Hybridization-mediated anisotropic coupling in plutonium compounds

Abstract

The magnetic behavior of a class of cerium and light actinide compounds containing moderately delocalized $f$ electrons has been explained on the basis of an anisotropic two-ion interaction that arises from the hybridization of band electrons and the $f$ electrons. This theory, first developed by Siemann and Cooper for cerium compounds using the treatment of Coqblin and Schrieffer for the hybridization, was later generalized by Thayamballi and Cooper to $f^n$ systems in the $L-S$ and $j-j$ coupling limits. We here extend the theory to the case of intermediate intraionic coupling and further include the possibility of long-period antiferromagnetic structures.
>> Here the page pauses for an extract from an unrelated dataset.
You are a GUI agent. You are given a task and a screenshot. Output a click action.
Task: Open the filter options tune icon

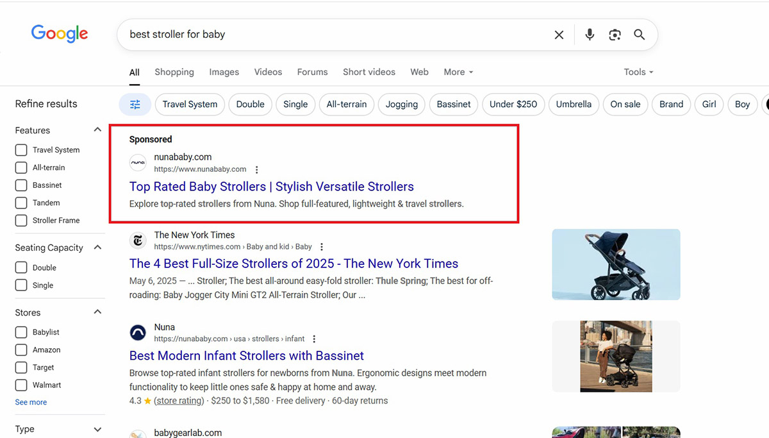(x=135, y=104)
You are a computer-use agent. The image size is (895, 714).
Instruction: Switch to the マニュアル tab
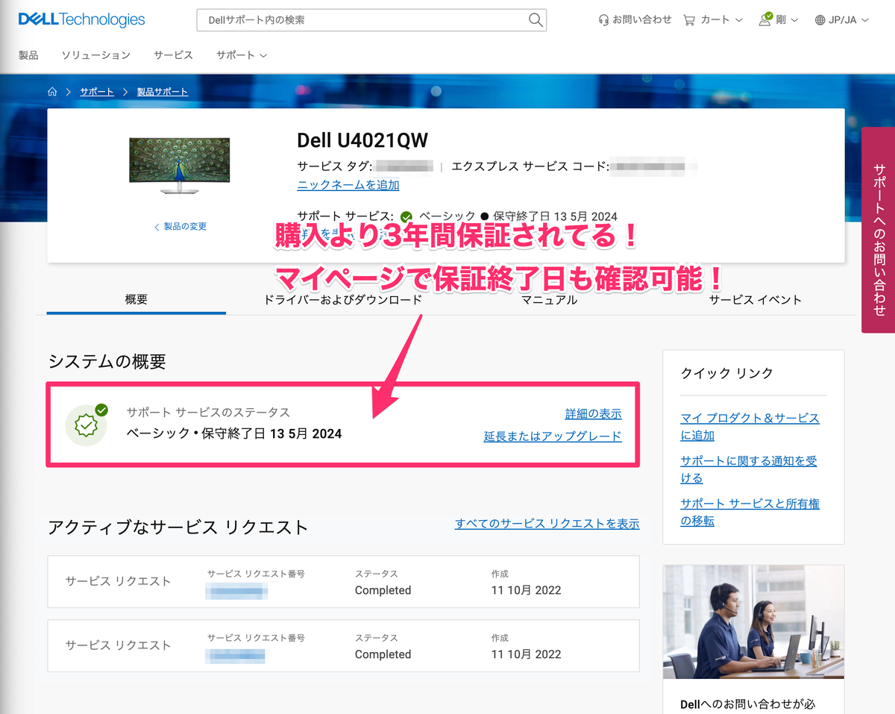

In particular, we have considered the ${\mathrm{Pu}}^{3+}$($f^5$) ion in PuSb. The theory reproduces the experimentally observed magnetic behavior of PuSb quite closely, predicting a phase transition from a low-temperature ferromagnetic phase to a long-period antiferromagnetic phase at about 75 K, for a fitting to a Néel temperature of 85 K, with ordered moments close to the experimental values. However, while the modulation in the long-period antiferromagnetic phase has been experimentally observed to be longitudinal, the theory predicts a transverse modulation with moments aligned along the cube edge. We also present the $T=0\mathrm{}$ magnetic excitation spectrum in the ferromagnetic phase calculated on the basis of this theory using the random-phase approximation.